In spite of his immense professional responsibilities, Benjamin Crump still finds time to serve his local community. He readily shares his professional and personal talents with local, statewide and national causes and charities. Mr. Crump was appointed as the inaugural Board Chairman of the Florida’s Big Bend Fair Housing Center, Inc., a Federal Grant organization dedicated to eradication of housing discrimination that operates on a $3,000,000.00 bi-annual budget, and was recently appointed to the National Football League’s Youth Education and Mentorship Advisory Board. Attorney Crump believes in fighting to preserve the justice that minorities have achieved throughout the civil rights era and therefore served as General Counsel to the Tallahassee Chapter of the NAACP. Mr. Crump was elected as the Board Chairman of the Internationally Renowned Tallahassee Boys Choir, and he is the Past President of the National Florida State University Black Alumni Association. Mr. Crump is a Life Member of Omega Psi Phi Fraternity, Inc., the Southern Christian Leadership Conference, and the NAACP. He is also a member of Sigma Pi Phi Fraternity, Inc. and the Michael R. Moore Lodge 764 PHA, Free and Accepted Masons. Furthermore, Attorney Crump and his law partner Daryl Parks share their firm’s largesse with the community that has embraced them--most notably, they have endowed scholarships at Florida A&M University, Livingston College, and Florida State University for minority law students, as well as Bethune Cookman University. As Board Chairman of the Legal Services of North Florida, Attorney Crump donated $1,000,000.00 to the organization’s Capital Campaign to insured that poor people would continue to have quality legal representation and access to the courts.

> EXERCISE GOAL: Extend the passage about Benjamin Crump's community service, starting after its last sentence.

> SUPPLIED DATA:
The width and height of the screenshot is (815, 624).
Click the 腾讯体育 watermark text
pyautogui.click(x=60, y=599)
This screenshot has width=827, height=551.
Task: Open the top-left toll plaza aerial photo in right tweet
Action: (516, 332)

> WRITTEN RESPONSE:
Over the years Mr. Crump has dedicated his areas of practice in serious personal injury, wrongful death and medical malpractice matters. Throughout his career he has handled civil litigation matters in state and federal courts throughout the State of Florida. Mr. Crump is admitted to practice in all Florida courts, the United States District Courts for the Southern, Middle and Northern Districts of Florida, the United States Court of Appeals for the Eleventh Circuit, the Southern District of Mississippi, the Combined Districts of South Carolina, the Northern District of Texas, the Northern District of Illinois and the Supreme Court of the United States. Mr. Crump is a Past President of the Tallahassee Barristers Association. He is the Past-President for the Virgil Hawkins Florida Chapter of the National Bar Association. He is currently serving as a Vice President of Finance for the National Bar Association as well as a Board Member of the Florida Bar Foundation. He is a member of the American Bar Association, American Association for Justice, The Florida Justice Association, American Board of Trial Advocates and William Stafford Inns of Court. He recently served as the Chairman of the Board of Directors for North Florida Legal Services and past Chairman of the Board for the Florida State University College of Law Board of Directors.
Mr. Crump is a frequent author and speaker. He is a member of Bethel Missionary Baptist Church where he serves on the Board of Trustees.